Imagem registrada no projeto Rosetta, de que Lucas Fonseca fez parte Foto: ESA/Rosetta/MPS for OSIRIS Team MPS/UPD/LAM/IAA/SSO/INTA/UPM/DASP/IDA
Imagem registrada no projeto Rosetta, de que Lucas Fonseca fez parte Foto: ESA/Rosetta/MPS for OSIRIS Team MPS/UPD/LAM/IAA/SSO/INTA/UPM/DASP/IDA

Neste caso, o governo e seus poucos recursos precisa assumir um risco?

A responsabilidade não é só da União. A União precisa fazer um documento com uma visão de futuro para Alcântara e trazer junto dela investidores nacionais e internacionais. Esses investidores não precisam estar ligados ao mercado espacial. Há investimentos importantes em estradas, em ferrovias, em rede hoteleira.

Qual é a utilidade do espaço para setores que atuam no nosso cotidiano, como a indústria farmacêutica ou de cosméticos?

Existem várias frentes dentro do que a gente chama de microgravidade que geram situações que não se obtêm em uma bancada de testes na Terra, por conta do próprio efeito da gravidade. Entre várias situações, destaco a capacidade de você observar estruturas de moléculas, especialmente proteínas, onde se têm um entendimento muito maior do que está acontecendo com aquela determinada molécula.

No espaço, a proteína cresce de forma muito mais geométrica. Você tem uma capacidade de compreensão muito superior. Nós temos cerca de 100 mil proteínas dentro do organismo, que são usadas para a produção de fármacos. Conhecer melhor as proteínas permite uma ação mais assertiva para o desenvolvimento de novos fármacos. Além disso, no espaço, que é um ambiente extremamente agressivo, você tem um envelhecimento de células muito mais rápido.
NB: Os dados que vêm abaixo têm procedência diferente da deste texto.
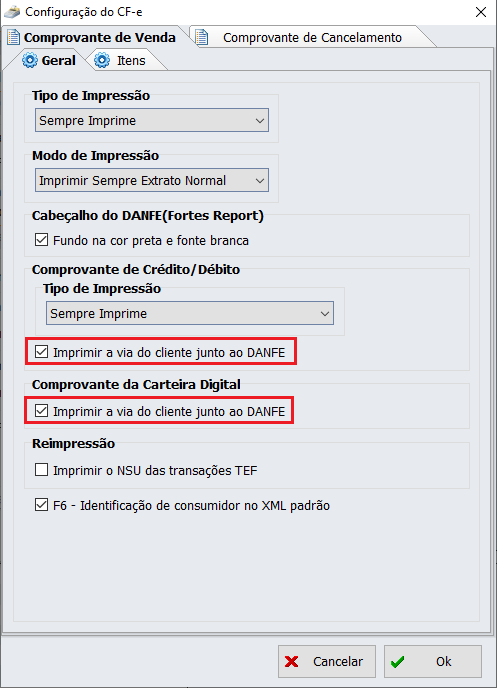Enable Imprimir o NSU das transações TEF

(41, 470)
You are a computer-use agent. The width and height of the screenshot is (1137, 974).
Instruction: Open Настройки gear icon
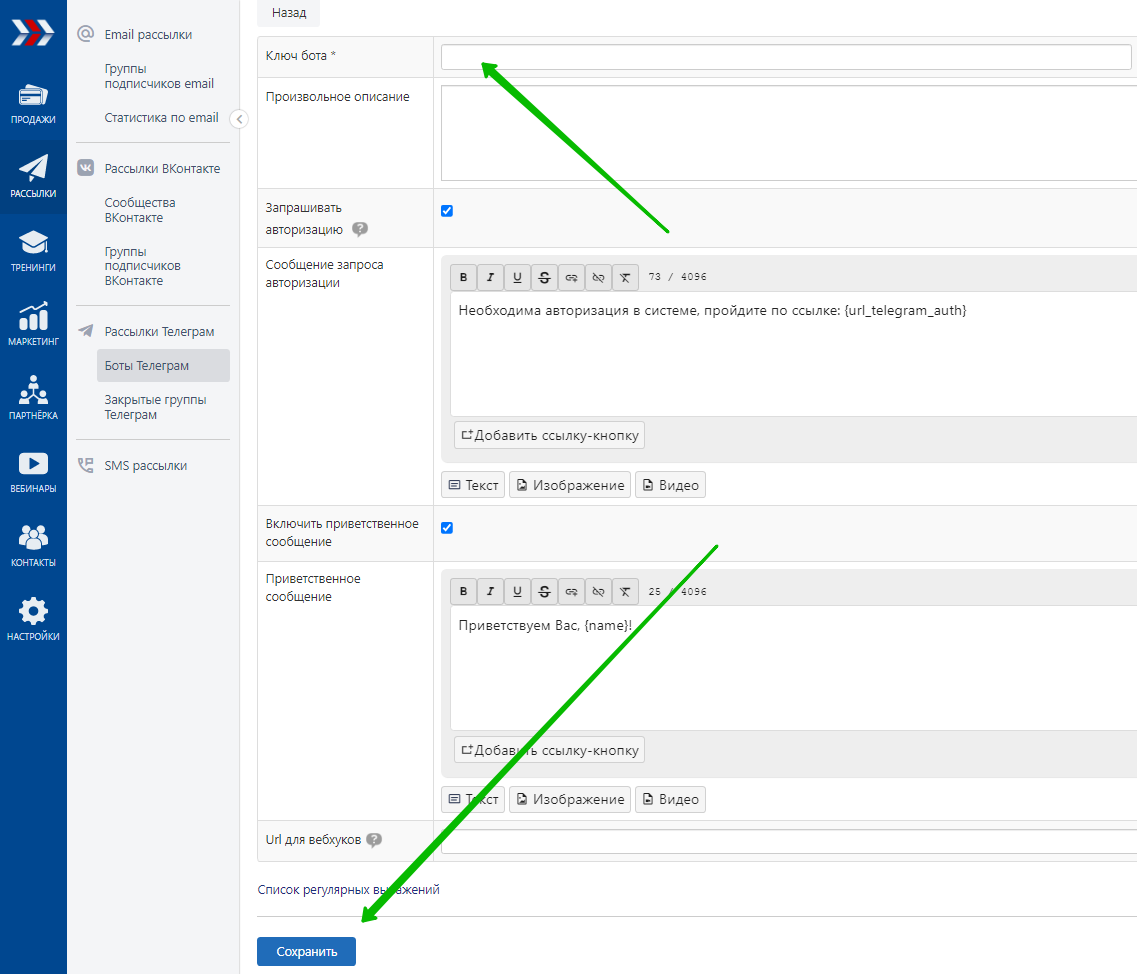click(33, 612)
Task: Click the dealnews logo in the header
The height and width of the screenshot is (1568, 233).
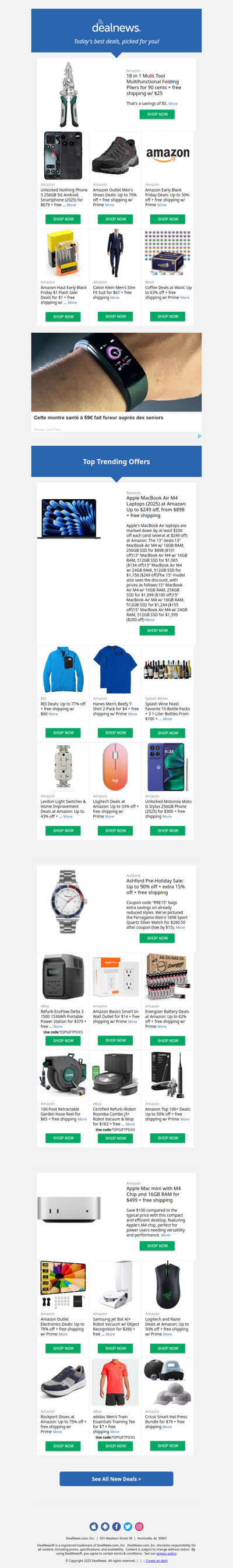Action: [x=116, y=28]
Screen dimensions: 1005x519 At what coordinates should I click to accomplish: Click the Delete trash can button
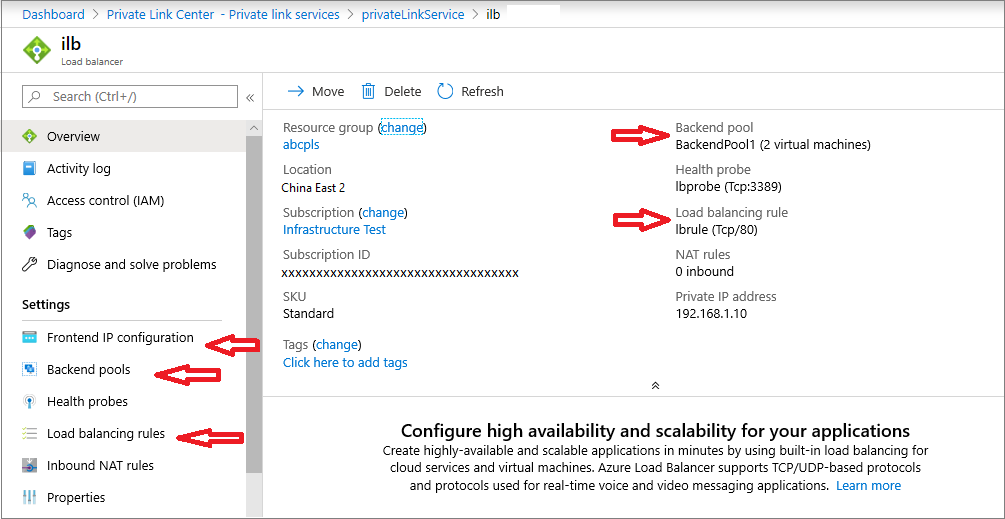pyautogui.click(x=368, y=91)
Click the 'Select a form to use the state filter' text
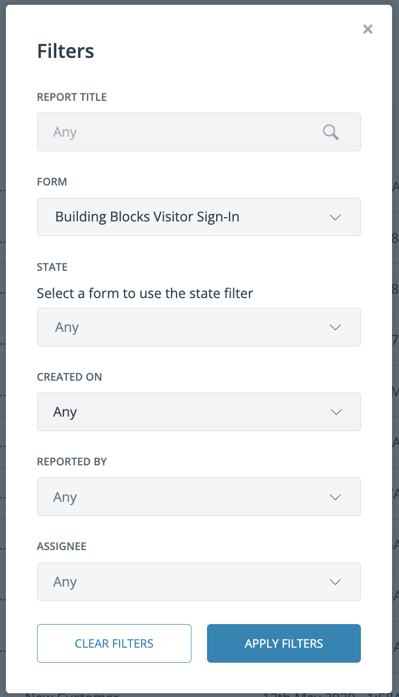399x697 pixels. [145, 293]
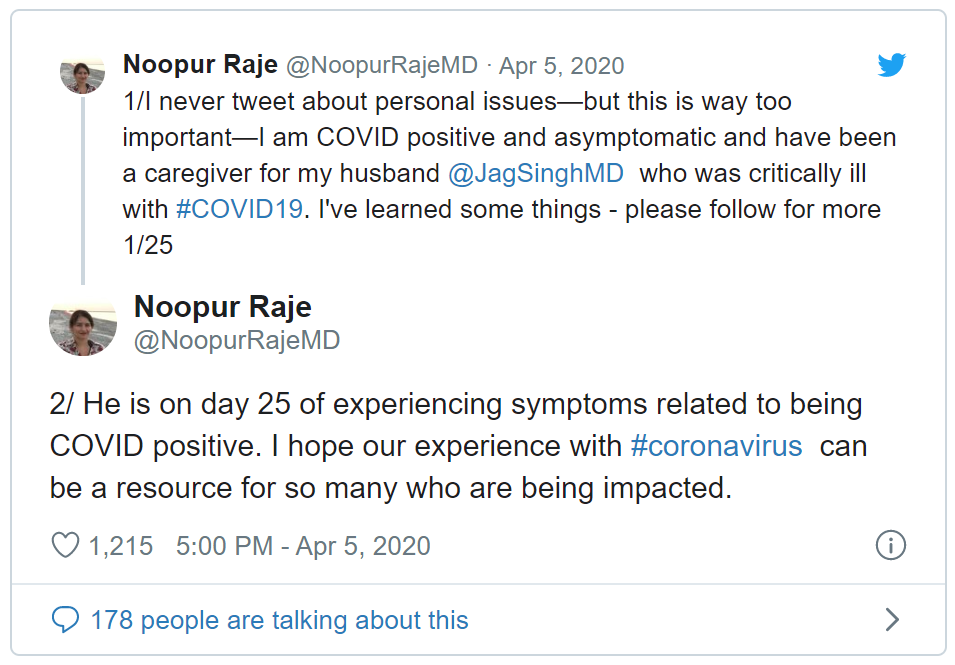Open the larger Noopur Raje profile picture
The width and height of the screenshot is (955, 665).
click(x=83, y=325)
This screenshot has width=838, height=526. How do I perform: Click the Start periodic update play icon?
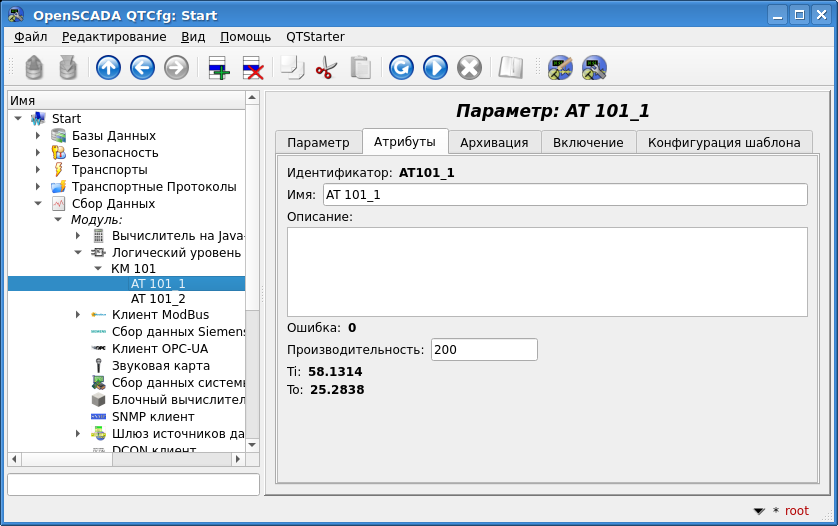pyautogui.click(x=435, y=68)
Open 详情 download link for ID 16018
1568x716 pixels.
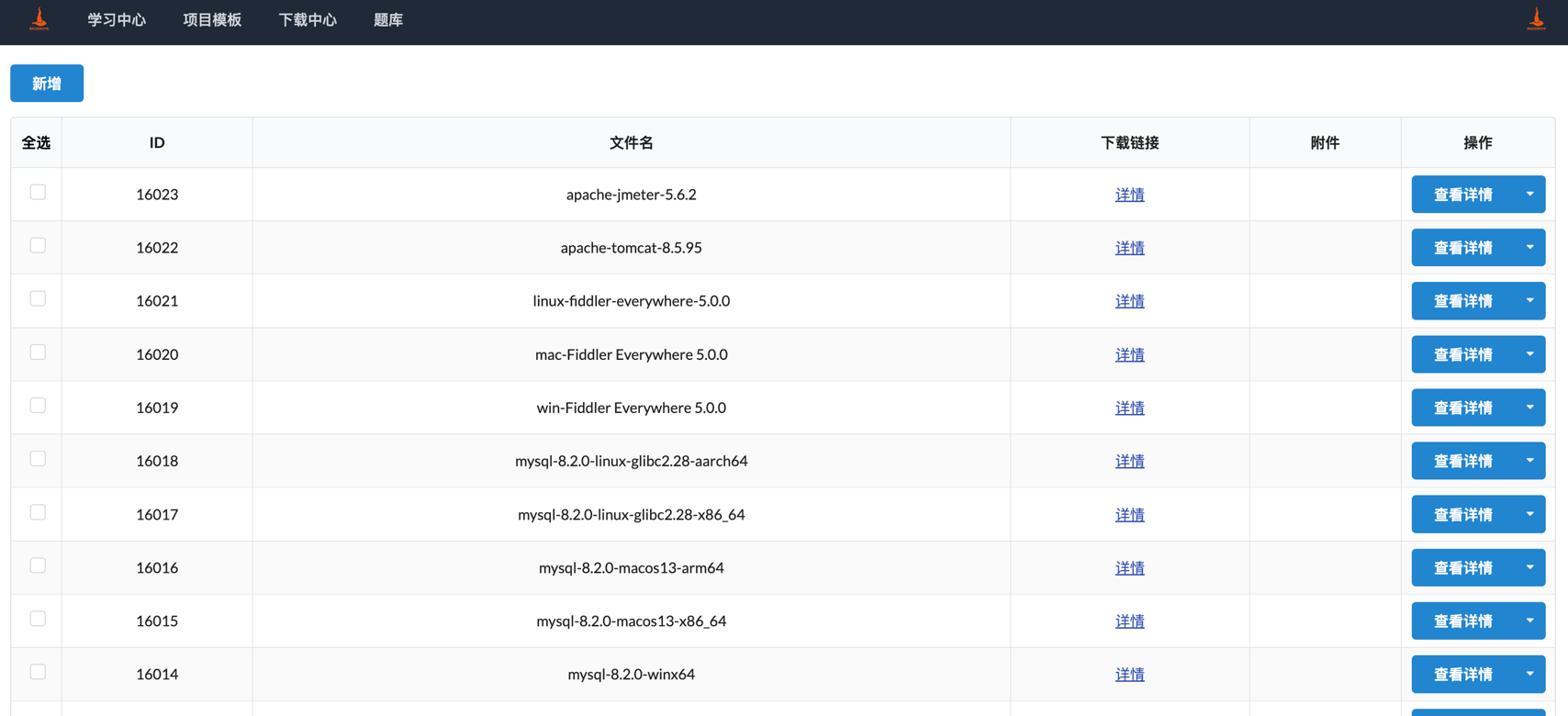click(x=1129, y=461)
Então, no caso da indústria de cosméticos, eu consigo obter resultados de pesquisa em um período muito menor. Isso tudo se reverte em uma economia muito grande.

Hoje, há muitas empresas fazendo esses testes?

No Brasil e até no exterior são poucas empresas. Mas, algumas grande do setor farmacêutico, levam até cinco experimentos para a estação espacial, por ano.

A questão principal é lidar com os custos de tais experimentos?

Quando falamos em acessar o espaço é preciso levar em conta três pilares: custo, que vem reduzindo ao longo das últimas décadas; a disponibilidade de janelas de lançamento, que também aumenta significativamente — basta ver a quantidade de lançamentos anuais para a Estação Espacial Iternacional [ISS, na sigla em inglês] —, e o risco, que também tem melhorado significativamente. Hoje, a principal atividade comercial da ISS já é a cristalização de proteínas.

E, nesse mercado, como o Brasil pode se inserir?

O Brasil já é um grande player em voos suborbitais, é o principal player no mundo. A gente já atende um mercado. Só que, nesse segmento, você só consegue fazer experimentos de curta duração. Já, com estações espaciais, você faz experimentos contínuos, durante meses ou até anos. No caso da construção de uma nova estação espacial em órbita equatorial, Alcântara passa a ter papel importante. Mas, mesmo sem uma nova estação, várias aspectos técnicos são favoráveis à Alcântara. Não só a economia de combustível, mas você pode ter um aumento significativo de janelas de lançamentos de voo em órbita equatorial. Sem contar que você tem, no mesmo centro, condições para lançamentos equatoriais e também em direção ao norte, o que é outra vantagem.